Add: vector addition¶

During generation, add a scaled direction to activations:

\[a' = a + \beta \cdot \hat{d}\]

Positive \(\beta\) amplifies the concept; negative \(\beta\) suppresses it. This is steering.

All three operations are linear algebra on vectors in \(\mathbb{R}^{d_{\text{model}}}\). No gradient computation, no fine-tuning, no retraining.

Limitations¶

Not everything is linear. The hypothesis has known boundaries:

Subspace, not direction. Some behaviors are better described by a \(k\)-dimensional subspace than a single direction. Vauban's subspace measurement mode extracts the top-\(k\) singular vectors to capture richer structure. If a concept requires \(k > 1\) dimensions, a single direction misses the off-axis components.

SVD (Singular Value Decomposition) — a technique that breaks a matrix into its most important "axes of variation," ranked by importance. Think of it like finding the main ingredients in a recipe: the first singular vector captures the biggest pattern, the second captures the next biggest, and so on. In Vauban, SVD finds the top directions along which harmful and harmless activations differ most.

Detection vs. execution. DBDI shows that "refusal" is really two things: harm detection (HDD) and refusal execution (RED). These correspond to different directions at different token positions. Treating refusal as a single direction conflates them. Separating them allows finer-grained intervention — cut RED while preserving HDD.

Distributed effects across layers.
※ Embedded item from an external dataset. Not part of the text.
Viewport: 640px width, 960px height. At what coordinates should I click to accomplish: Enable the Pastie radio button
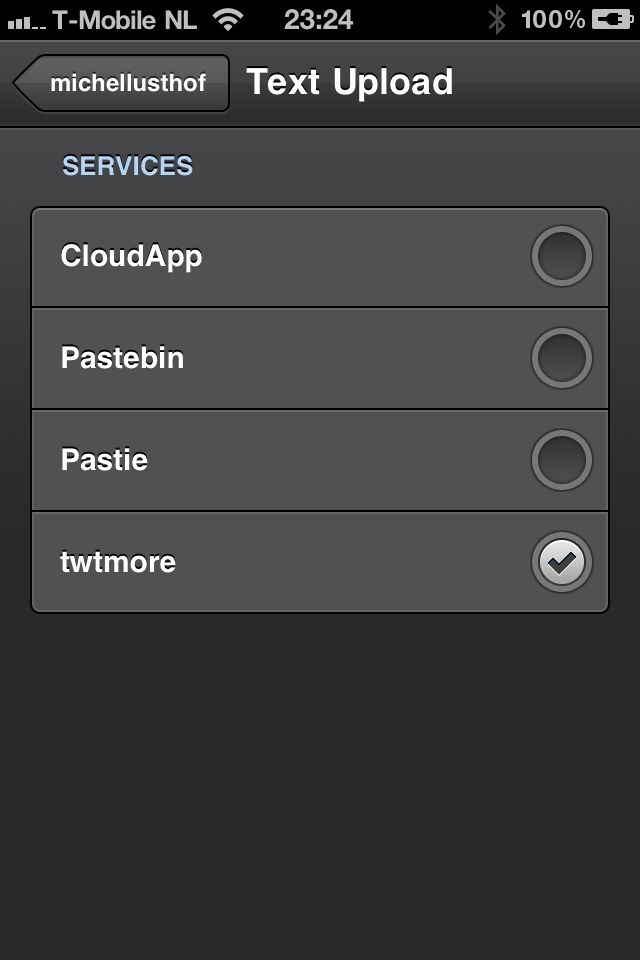(x=561, y=460)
A direction extracted at one layer may not capture contributions from other layers. Weight-diff measurement (LoX, Lermen et al.) operates on weight matrices directly, capturing distributed safety effects that activation-based measurement may miss.
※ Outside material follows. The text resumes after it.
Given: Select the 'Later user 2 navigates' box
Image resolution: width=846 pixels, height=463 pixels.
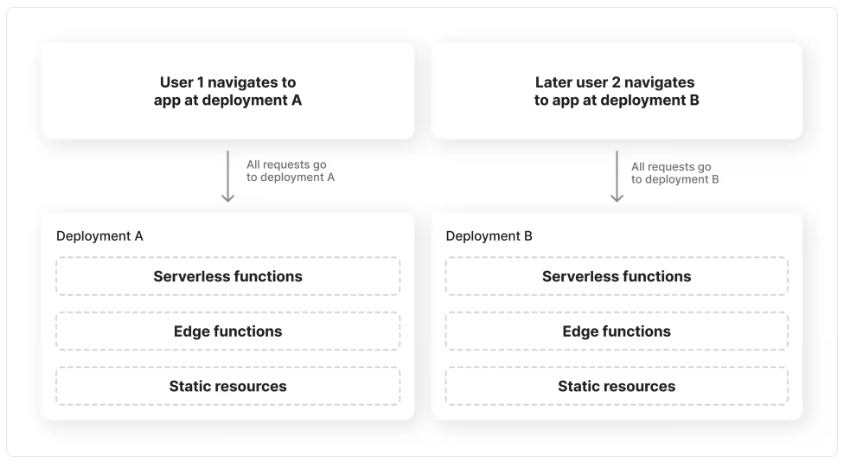Looking at the screenshot, I should click(616, 91).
Non-linear interactions. Compositional behaviors — "be helpful unless the request is harmful" — involve conditional logic that a single linear direction cannot represent. The linear representation hypothesis describes the components; the interactions between components may be non-linear.

Practical implication

When a rank-1 direction does not fully capture a behavior (e.g., cut reduces refusal but also damages quality), try subspace or DBDI measurement. If the behavior is not well-approximated by any low-rank subspace, activation-space intervention may not be the right tool.